Sreelatha Menon:
Buried under figures
Sreelatha Menon / New Delhi April 15, 2007
When many of our elders walked to school four or five kilometres away
barefoot, there was no Sarva Siksha Abhiyan (SSA). Nor was there a
District Information System for Education (DISE), enumerating data on
enrolment and infrastructure at the village level and feeding it to New
Delhi.
No one knew how many enrolled and how many dropped out on a monthly
basis. What one knew was that whoever went to school came back changed.
Even if they did not go beyond Intermediate or did a rare BA Honours.
So what is the difference between 60 years ago or even 40 years ago and
now?
Shobha Bajpayi is a school headmistress in a village near Devas in
Madhya Pradesh. Her heart sank as her former chief minister Arjun Singh,
now in the incarnation of the country’s education minister, presided
over a meeting of state education ministers in Delhi this week.
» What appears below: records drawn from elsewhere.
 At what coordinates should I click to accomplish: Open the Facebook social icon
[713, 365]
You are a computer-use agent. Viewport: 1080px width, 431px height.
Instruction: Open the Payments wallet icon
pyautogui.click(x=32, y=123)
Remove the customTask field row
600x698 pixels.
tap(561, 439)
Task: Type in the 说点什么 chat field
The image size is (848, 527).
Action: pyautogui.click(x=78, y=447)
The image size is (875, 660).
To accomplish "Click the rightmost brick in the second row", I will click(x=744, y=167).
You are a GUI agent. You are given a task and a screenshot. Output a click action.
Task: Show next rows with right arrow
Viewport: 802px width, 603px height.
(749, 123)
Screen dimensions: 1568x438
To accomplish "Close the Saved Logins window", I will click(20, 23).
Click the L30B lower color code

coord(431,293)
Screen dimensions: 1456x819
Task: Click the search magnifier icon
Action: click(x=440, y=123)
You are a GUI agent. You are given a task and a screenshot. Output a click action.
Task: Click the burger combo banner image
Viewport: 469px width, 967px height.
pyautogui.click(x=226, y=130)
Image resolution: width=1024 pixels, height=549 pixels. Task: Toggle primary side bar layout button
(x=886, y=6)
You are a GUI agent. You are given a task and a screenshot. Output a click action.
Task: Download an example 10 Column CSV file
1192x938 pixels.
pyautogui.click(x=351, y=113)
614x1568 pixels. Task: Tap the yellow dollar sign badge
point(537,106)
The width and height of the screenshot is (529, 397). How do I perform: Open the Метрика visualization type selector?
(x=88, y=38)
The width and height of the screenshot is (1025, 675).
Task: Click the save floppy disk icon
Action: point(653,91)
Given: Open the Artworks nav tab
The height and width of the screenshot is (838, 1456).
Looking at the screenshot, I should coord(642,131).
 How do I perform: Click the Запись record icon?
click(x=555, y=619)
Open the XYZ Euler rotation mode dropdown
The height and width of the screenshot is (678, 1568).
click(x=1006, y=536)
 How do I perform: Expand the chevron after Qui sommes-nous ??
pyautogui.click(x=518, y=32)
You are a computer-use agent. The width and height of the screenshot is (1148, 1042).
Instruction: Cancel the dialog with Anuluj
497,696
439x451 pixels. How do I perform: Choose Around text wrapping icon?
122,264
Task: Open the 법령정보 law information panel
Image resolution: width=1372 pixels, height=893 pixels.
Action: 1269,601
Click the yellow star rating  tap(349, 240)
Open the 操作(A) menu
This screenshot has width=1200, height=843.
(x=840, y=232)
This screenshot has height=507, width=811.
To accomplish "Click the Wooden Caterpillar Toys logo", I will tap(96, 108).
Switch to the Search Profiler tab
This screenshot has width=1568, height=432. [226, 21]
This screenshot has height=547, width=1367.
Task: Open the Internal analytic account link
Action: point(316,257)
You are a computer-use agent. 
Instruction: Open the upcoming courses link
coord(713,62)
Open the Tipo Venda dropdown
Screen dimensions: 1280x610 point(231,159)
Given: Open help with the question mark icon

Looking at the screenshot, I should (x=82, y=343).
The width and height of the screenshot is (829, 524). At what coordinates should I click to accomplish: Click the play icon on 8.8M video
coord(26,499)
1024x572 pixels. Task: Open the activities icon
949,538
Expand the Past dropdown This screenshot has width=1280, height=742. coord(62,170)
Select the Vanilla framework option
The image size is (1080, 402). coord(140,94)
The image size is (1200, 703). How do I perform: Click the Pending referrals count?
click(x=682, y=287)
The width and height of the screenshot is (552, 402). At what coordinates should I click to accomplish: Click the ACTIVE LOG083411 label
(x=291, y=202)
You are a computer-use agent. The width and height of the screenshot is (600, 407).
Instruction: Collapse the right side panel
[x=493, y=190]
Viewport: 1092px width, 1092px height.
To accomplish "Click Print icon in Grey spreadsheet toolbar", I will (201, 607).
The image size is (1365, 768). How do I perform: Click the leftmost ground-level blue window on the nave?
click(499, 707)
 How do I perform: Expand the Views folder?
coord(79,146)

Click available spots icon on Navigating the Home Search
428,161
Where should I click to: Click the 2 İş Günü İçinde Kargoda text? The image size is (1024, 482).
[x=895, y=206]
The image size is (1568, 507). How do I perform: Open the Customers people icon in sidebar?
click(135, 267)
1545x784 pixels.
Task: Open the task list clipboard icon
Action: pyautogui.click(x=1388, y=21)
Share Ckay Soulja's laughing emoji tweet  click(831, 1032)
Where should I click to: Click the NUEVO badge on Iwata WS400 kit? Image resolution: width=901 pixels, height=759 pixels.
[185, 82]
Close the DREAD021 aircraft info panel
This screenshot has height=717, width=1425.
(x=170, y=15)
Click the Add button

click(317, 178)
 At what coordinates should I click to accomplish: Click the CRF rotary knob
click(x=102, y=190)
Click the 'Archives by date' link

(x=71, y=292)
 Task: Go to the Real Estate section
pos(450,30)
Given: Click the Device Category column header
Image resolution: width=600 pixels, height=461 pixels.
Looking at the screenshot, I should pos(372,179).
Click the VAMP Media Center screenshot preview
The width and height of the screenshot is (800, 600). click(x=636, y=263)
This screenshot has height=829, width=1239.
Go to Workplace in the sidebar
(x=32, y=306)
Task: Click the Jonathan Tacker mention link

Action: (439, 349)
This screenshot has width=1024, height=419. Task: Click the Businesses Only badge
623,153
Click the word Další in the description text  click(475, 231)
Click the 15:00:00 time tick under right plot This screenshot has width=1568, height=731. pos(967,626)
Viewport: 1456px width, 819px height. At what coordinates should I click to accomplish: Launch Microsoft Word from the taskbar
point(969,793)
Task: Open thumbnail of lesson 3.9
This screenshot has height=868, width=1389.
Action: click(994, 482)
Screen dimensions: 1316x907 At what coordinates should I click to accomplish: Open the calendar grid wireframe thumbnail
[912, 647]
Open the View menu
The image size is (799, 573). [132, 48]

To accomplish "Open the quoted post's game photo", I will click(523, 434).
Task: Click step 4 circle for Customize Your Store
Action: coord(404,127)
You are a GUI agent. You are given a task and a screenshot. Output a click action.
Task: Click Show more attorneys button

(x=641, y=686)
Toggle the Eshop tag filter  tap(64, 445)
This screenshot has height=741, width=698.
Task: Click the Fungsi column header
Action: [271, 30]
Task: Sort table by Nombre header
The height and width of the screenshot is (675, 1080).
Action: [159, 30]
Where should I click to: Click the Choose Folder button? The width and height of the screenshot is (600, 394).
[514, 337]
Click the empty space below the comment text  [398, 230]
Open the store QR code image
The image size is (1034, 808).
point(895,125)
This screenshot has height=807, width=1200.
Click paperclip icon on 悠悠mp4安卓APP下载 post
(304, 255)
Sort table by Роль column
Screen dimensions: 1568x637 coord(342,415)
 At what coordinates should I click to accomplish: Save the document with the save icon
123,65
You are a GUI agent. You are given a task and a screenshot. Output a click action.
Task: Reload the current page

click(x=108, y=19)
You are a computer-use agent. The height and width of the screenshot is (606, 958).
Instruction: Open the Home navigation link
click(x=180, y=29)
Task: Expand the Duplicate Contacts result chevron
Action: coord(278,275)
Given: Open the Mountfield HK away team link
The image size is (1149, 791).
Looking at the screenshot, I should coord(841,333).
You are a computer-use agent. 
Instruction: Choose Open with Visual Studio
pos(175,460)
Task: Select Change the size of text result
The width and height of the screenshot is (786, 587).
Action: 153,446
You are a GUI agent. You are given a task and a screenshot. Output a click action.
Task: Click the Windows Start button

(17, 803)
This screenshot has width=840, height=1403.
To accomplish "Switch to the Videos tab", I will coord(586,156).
There was no talk on the plight of teachers or the falling standards of
teaching. There were teachers from Puducherry and Orissa and all were
disappointed.
Bajpayi said what her minister didn’t say. The government is obsessed
with SSA and it has meant a mad chase after statistics.
Teachers are being forever asked to dig out data to prepare reports on
SSA and this affects their classes. When it is not the SSA data, then it
is the BPL survey, says Bajpayi. “How can we teach?” Bajpayi asks.
So the difference between then and now is not only SSA, but its
obsession with statistics, rather than an obsession with education.
Check what a government website says about the 10-year-old District
Information System of Education. “The system collects and computerises
detailed data on school location, management, teachers, school buildings
and equipment, enrolment by gender and age, incentives and the number of
disabled children in various grades.”
The DISE, which prepares detailed report cards for every district in the
country on the government’s success or failure in increasing or
maintaining enrolment rates has been designed by the National Institute
of Educational Planning and Authority, New Delhi, in collaboration with
the Directorate of Elementary Education and Literacy, Government of
India.
Supervisions under SSA are about mid-day meals or the water pipes but
seldom about the ability of the children to read, say activists of
Pratham, an NGO working in many states, trying to train teachers to
educate.
Come Monday, the education secretary will give away district report
cards. It may be a report card that reassures the Centre about how its
funds are spent in each district. But it is hardly on the children going
to school. Not certainly the result of supervisions of the kind fabled
from the time of Gandhiji and even recent times which reminded teachers
that their only duty was to teach.
The difference is that those supervisions were done by the states to
gauge their own development and not ordered by the Centre, which wants
to count every penny it gives.
Today, education is just an excuse under which states get some of their
legitimate funds in bulk. Is education still a state subject?